Rabu, 13 Mei 2020

Susahnya Jadi Menaker Saat Ini

Paling tidak, terdaapat 3 hal yang saat ini dihadapi dan memusingkan kepala Menteri Tenaga Kerja R.I, Ida Fauziyah, yaitu Pandemi COVID-19 yang mengganggu produktivitas kerja dan perusahaan, PHK yang mulai marak dan cenderung terus meluas dan yang terakhir adalah mulai dibaginya Tunjangan Hari Raya (THR)  bagi buruh / pekerja

Menyoal THR, maka nampak sekali bahwa Menaker kita ini mulai berkurang tenaganya dengan dikeluarkannya Surat Edaran (SE) Menteri Ketenagakerjaan RI Nomor M/6/HI.00.01/V/2020 tentang Pelaksanaan Pemberian THR Keagamaan Tahun 2020 di Perusahaan Dalam Masa Pandemi Covid-19. Secara umum, SE tersebut mengatur bahwa THR bagi karyawan boleh ditunda pembayarannya atau dicicil. 
 
Tidak ada yang salah sebenarnya dari SE tersebut.
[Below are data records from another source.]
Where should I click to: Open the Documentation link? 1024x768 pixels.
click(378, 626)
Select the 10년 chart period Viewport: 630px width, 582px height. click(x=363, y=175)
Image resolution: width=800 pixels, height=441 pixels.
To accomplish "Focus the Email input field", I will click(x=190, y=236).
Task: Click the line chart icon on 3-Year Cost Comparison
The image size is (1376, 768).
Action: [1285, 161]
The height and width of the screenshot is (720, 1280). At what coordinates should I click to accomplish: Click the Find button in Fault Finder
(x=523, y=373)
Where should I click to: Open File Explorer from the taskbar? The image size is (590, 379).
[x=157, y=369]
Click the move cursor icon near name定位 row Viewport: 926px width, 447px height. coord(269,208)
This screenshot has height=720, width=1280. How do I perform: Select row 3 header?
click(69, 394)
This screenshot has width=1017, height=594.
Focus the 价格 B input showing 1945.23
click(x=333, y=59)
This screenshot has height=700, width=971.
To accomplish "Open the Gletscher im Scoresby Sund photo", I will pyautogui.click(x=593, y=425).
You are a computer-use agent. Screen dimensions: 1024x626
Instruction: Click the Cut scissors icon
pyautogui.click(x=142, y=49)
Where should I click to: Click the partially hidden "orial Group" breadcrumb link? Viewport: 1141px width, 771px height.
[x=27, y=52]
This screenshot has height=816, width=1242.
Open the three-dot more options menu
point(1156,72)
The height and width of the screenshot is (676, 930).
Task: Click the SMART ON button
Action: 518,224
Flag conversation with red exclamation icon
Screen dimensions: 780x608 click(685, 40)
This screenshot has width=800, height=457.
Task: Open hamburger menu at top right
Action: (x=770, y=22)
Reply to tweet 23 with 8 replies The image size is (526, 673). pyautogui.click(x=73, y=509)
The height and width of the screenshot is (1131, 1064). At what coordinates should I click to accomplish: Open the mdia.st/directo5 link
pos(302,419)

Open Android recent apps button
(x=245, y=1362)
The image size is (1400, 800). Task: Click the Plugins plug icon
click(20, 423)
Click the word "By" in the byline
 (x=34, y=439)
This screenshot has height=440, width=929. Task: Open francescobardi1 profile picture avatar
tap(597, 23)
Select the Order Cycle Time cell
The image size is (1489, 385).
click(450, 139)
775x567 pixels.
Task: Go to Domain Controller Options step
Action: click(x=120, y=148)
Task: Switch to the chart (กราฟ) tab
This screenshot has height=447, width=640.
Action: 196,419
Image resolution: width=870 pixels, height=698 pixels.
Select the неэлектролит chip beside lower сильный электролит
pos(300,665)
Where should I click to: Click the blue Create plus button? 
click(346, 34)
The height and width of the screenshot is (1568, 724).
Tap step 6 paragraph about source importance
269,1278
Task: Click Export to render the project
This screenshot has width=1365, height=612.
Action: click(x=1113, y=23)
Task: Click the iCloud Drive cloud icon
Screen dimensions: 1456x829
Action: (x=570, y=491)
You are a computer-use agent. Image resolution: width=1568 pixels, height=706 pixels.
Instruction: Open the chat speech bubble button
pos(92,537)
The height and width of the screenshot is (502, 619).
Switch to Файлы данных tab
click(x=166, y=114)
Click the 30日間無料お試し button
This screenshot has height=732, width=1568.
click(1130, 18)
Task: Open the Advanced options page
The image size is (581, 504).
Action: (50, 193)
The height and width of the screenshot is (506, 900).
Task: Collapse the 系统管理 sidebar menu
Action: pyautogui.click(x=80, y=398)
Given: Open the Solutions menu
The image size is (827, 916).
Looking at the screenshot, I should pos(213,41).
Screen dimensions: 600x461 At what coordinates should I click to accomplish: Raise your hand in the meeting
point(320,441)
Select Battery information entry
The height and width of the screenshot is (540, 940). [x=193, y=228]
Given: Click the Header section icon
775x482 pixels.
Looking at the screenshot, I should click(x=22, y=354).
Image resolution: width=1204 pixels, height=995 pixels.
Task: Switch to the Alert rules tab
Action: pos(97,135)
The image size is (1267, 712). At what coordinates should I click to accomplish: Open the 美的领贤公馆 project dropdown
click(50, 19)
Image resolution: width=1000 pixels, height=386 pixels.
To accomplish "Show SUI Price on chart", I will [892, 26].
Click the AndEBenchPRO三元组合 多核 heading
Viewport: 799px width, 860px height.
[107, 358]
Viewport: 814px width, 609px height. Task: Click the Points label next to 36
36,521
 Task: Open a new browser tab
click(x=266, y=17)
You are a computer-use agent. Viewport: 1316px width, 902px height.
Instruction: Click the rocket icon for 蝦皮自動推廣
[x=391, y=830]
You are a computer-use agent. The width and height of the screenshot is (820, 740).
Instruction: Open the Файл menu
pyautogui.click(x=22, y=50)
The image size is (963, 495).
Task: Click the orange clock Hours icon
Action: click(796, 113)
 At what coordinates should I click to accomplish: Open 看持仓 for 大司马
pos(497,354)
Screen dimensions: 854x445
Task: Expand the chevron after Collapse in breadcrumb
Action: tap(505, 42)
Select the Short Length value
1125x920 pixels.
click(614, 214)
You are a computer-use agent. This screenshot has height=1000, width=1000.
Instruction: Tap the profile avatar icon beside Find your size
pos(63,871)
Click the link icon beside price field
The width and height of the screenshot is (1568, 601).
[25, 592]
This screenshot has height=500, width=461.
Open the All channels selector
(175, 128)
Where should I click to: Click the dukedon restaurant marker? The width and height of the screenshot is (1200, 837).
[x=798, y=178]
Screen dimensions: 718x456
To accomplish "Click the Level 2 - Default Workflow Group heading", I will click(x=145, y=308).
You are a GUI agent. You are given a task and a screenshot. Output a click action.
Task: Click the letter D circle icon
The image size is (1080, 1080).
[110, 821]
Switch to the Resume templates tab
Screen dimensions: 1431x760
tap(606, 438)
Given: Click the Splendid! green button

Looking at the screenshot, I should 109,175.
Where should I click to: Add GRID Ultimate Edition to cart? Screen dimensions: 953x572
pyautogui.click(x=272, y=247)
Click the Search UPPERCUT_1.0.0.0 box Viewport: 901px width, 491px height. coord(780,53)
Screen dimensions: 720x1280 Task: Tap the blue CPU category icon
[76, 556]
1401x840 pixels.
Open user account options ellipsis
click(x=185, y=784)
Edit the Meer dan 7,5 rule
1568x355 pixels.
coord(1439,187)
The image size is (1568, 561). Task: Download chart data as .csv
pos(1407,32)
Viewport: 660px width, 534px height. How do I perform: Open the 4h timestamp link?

Hal yang menjadikan salah adalah tafsir yang dilakukan bahwa banyak Perusahaan bahwa boleh menunda atau memberikan secara bertahap (mencicil) THR yang menjadi hak pekerja tanpa melakukan diskusi dan membangun kesepakatan dengan pekerja. Sebagaimana diketahui bersama, THR telah menjadi kewajiban bagi perusahaan untuk memberikannya setiap tahun sesuai dengan Hari Besar Keagamaan masing - masing karyawan.

Kondisi memang sulit dan rumit, namun saran saya buatlah keputusan untuk membuat kondisi menjadi lebih jelas dengan mengurai kerumitan. Polemik ini karena setelah SE keluar, perusahaan mulai ancang - ancang menunda atau mencicil pemberian THR bagi karyawan. Sementara disisi lain, Ibu Menteri juga tetap menghimbau bahwa Perusahaan wajib membayar THR minimal 7 hari sebelum jatuhnya hari raya keagamaan.

Saran saya, Ibu Menteri bikin kebijakan yang memperjeas kondisi atau mengurai keadaan yang rumit ini. Contohlah Pak Bos Ibu, Pak Jokowi  yang berani buat kebijakan yang mendobrak seperti yang dilakukan atas UMP.  Sebelumnya tiap tahun Buruh dan Pengusaha bertengkar tentang UMP di dewan pengupahan, namun setelah ditetapkan formula dan batasan UMP, maka demo tahunan Buruh atau keluhan tahunan pengusaha atas UMP jauh lebih terkendali. Orang yang paling dirugikan dari kebijakan ini adalah  politisi - politisi yang memainkan isu UMP ini tiap tahun untuk mendapatkan kedudukan tertentu, atau menggoyang posisi dan kebijakan tertentu lainnya. Tidak ada lagi Bupati atau Gubernur yang bisa memainkan isu UMP ini di dalam kampanyenya. Memang jadi pejabat itu susah, siapa bilang mudah. Kalau ada yang bilang mudah pasti tidak amanah.

Mari menjadi manusia yang substantif dengan tampil berani dan apa adanya. Jangan jadi "pemanis buatan" di saat masyrakat sedang memperjuangkan kelangsungan hidupnya. Yuk ambil peran untuk kemajuan Indonesia.